● What you have to do:
For this exercise, restate the records word for word.

[Dataset records]

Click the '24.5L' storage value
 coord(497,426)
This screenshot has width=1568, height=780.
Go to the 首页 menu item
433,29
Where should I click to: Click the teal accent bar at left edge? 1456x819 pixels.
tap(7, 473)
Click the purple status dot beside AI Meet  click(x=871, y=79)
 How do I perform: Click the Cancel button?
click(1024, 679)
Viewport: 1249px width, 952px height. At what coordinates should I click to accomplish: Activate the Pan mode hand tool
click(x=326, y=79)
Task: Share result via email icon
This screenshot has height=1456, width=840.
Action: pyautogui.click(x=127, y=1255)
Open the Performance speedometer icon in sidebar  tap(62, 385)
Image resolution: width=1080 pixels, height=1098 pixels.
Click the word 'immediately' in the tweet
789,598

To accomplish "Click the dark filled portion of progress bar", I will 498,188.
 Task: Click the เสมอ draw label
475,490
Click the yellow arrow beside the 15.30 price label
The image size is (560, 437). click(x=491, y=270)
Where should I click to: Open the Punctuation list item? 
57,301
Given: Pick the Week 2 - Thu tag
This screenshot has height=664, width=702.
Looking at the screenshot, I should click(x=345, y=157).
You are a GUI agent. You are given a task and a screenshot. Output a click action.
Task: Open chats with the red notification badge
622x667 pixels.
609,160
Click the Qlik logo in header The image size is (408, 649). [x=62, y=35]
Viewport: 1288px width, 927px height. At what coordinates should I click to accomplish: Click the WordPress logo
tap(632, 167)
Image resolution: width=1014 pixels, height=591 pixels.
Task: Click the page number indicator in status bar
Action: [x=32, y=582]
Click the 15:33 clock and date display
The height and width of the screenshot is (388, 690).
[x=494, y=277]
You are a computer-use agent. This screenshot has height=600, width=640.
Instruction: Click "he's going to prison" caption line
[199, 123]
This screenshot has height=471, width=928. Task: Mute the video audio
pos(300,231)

● Result of this task:
Click the '24.5L' storage value
 coord(497,426)
This screenshot has width=1568, height=780.
Go to the 首页 menu item
433,29
Where should I click to: Click the teal accent bar at left edge? 1456x819 pixels.
tap(7, 473)
Click the purple status dot beside AI Meet  click(x=871, y=79)
 How do I perform: Click the Cancel button?
click(1024, 679)
Viewport: 1249px width, 952px height. At what coordinates should I click to accomplish: Activate the Pan mode hand tool
click(x=326, y=79)
Task: Share result via email icon
This screenshot has height=1456, width=840.
Action: pyautogui.click(x=127, y=1255)
Open the Performance speedometer icon in sidebar  tap(62, 385)
Image resolution: width=1080 pixels, height=1098 pixels.
Click the word 'immediately' in the tweet
789,598

To accomplish "Click the dark filled portion of progress bar", I will 498,188.
 Task: Click the เสมอ draw label
475,490
Click the yellow arrow beside the 15.30 price label
The image size is (560, 437). click(x=491, y=270)
Where should I click to: Open the Punctuation list item? 
57,301
Given: Pick the Week 2 - Thu tag
This screenshot has height=664, width=702.
Looking at the screenshot, I should click(x=345, y=157).
You are a GUI agent. You are given a task and a screenshot. Output a click action.
Task: Open chats with the red notification badge
622x667 pixels.
609,160
Click the Qlik logo in header The image size is (408, 649). [x=62, y=35]
Viewport: 1288px width, 927px height. At what coordinates should I click to accomplish: Click the WordPress logo
tap(632, 167)
Image resolution: width=1014 pixels, height=591 pixels.
Task: Click the page number indicator in status bar
Action: [x=32, y=582]
Click the 15:33 clock and date display
The height and width of the screenshot is (388, 690).
[x=494, y=277]
You are a computer-use agent. This screenshot has height=600, width=640.
Instruction: Click "he's going to prison" caption line
[199, 123]
This screenshot has height=471, width=928. Task: Mute the video audio
pos(300,231)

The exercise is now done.